**Task directions**. For the entries below, report every line that includes the word "screenshot".

**Study material**.

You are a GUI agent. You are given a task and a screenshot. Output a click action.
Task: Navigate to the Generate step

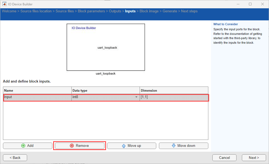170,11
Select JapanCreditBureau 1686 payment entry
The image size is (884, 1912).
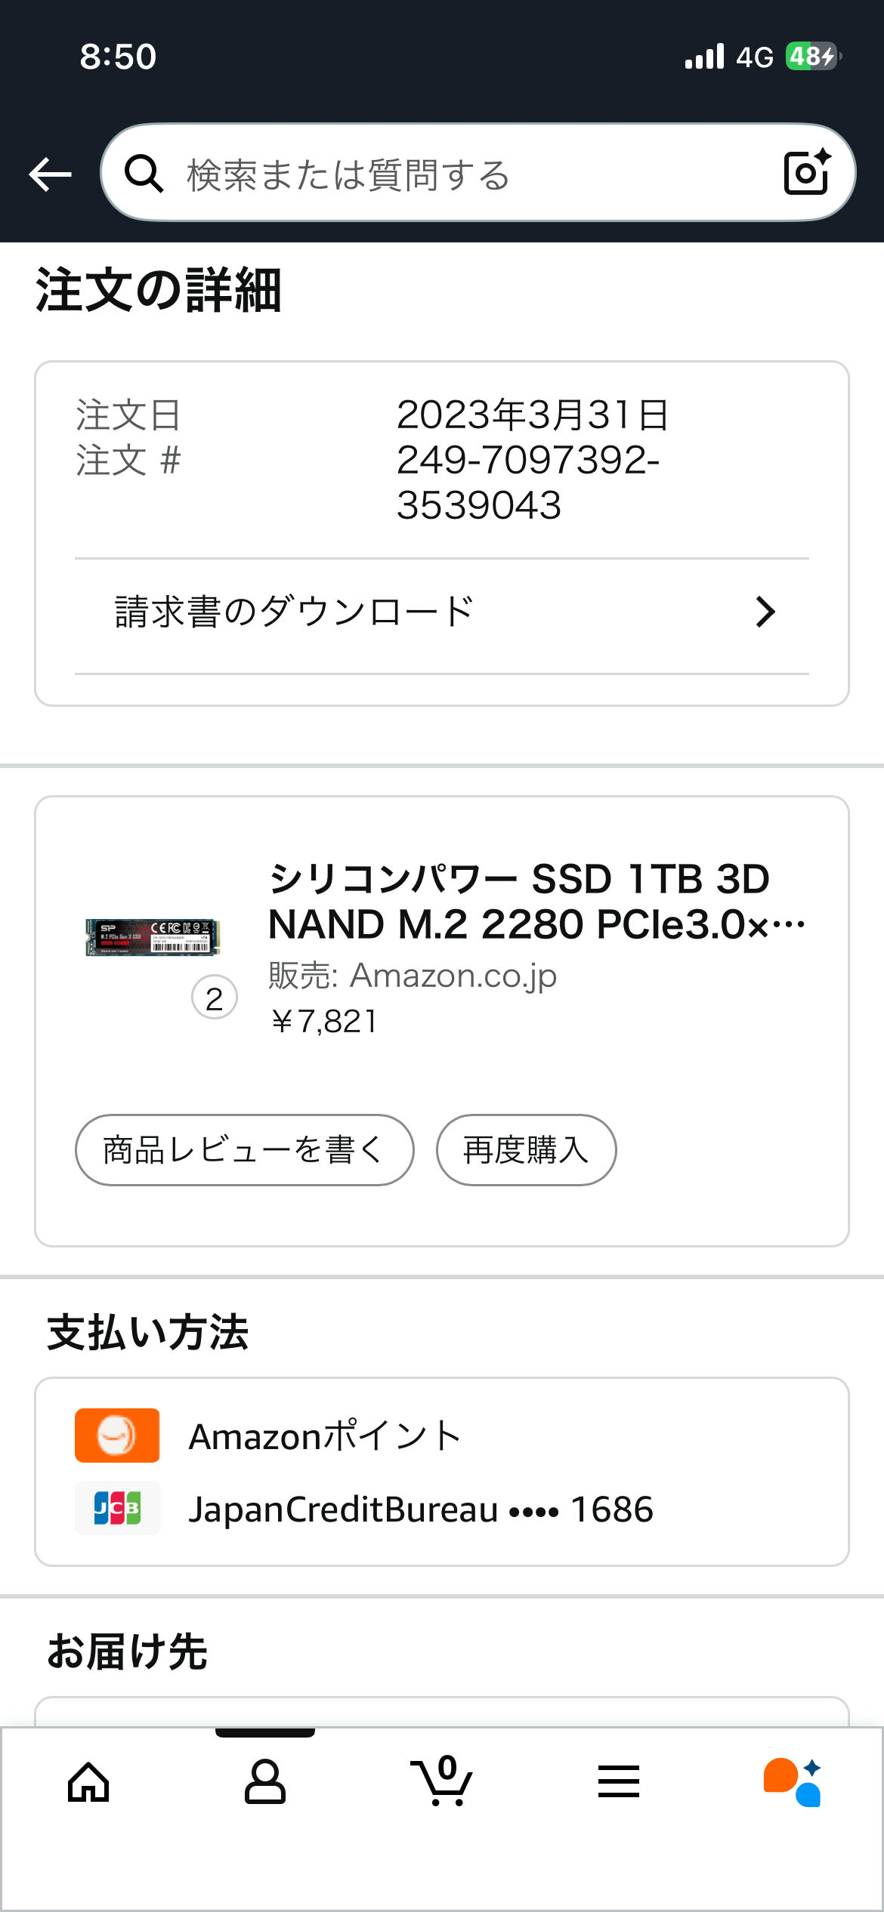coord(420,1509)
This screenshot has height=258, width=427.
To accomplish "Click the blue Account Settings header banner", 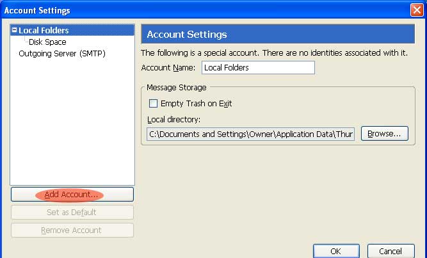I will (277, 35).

**Task solution**.
You are a GUI agent. You are given a task and a screenshot. Output a click action.
This screenshot has height=258, width=427.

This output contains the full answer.